* **List of tasks**
- A) In the passage on laughter, list every way of laughing that the sentence beginning "You'll find yourself" names.
- B) Reproduce the passage on laughter from "You share a" up to and including "and stronger relationships.".

* **Passage to read**
_ _ _

Laughing together can make it easier to communicate and work together, even when people come from different cultural backgrounds.
The result? If things get tricky or tense, laughter can lower a competitive drive, and make it more likely to work together as a team.
With an audience
It’s an old trick, but it works for a reason. Using humour to break the ice with an audience helps them to like you and empathise with you.
You share a little vulnerability and get them on your side, as well as releasing any tension or nervousness in the room by giving everyone permission to laugh out loud. Now you can get on with the show, knowing you’ll get a warm reception.
Build stronger relationships through humour
We laugh most when we’re talking to others, and in those conversations we are rarely laughing at actual jokes. It turns out that only 10 or 20 per cent of laughing is in response to humour.
Laughter is more likely to come about when people who know or like each other, or want to connect, are talking. So smile. Be ready to laugh. See the funny side of things.
You’ll find yourself giggling, chuckling or falling about more often than you might expect, while building new and stronger relationships.
Try these to bring more laughter into your life
Laughter Yoga is based on the idea that you can make yourself laugh and reap the rewards. Developed in India in 1995 by Mumbai doctor Madan Kataria while he was researching the effect of laughter on health, it has now spread and there are thousands of laughter yoga clubs worldwide.

_ _ _

* **Data excerpts**
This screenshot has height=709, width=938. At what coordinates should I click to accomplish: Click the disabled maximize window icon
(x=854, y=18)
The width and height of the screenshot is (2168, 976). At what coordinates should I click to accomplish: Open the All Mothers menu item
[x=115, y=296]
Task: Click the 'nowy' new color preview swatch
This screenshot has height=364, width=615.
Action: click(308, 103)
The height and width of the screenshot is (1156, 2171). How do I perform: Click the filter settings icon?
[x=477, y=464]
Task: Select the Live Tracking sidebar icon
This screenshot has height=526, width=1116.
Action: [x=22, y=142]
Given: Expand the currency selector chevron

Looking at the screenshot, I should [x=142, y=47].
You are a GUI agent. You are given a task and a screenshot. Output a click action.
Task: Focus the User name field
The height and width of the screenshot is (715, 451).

_ _ _

* **Worked answers**
- A) giggling, chuckling, falling about

- B)
You share a little vulnerability and get them on your side, as well as releasing any tension or nervousness in the room by giving everyone permission to laugh out loud. Now you can get on with the show, knowing you’ll get a warm reception.
Build stronger relationships through humour
We laugh most when we’re talking to others, and in those conversations we are rarely laughing at actual jokes. It turns out that only 10 or 20 per cent of laughing is in response to humour.
Laughter is more likely to come about when people who know or like each other, or want to connect, are talking. So smile. Be ready to laugh. See the funny side of things.
You’ll find yourself giggling, chuckling or falling about more often than you might expect, while building new and stronger relationships.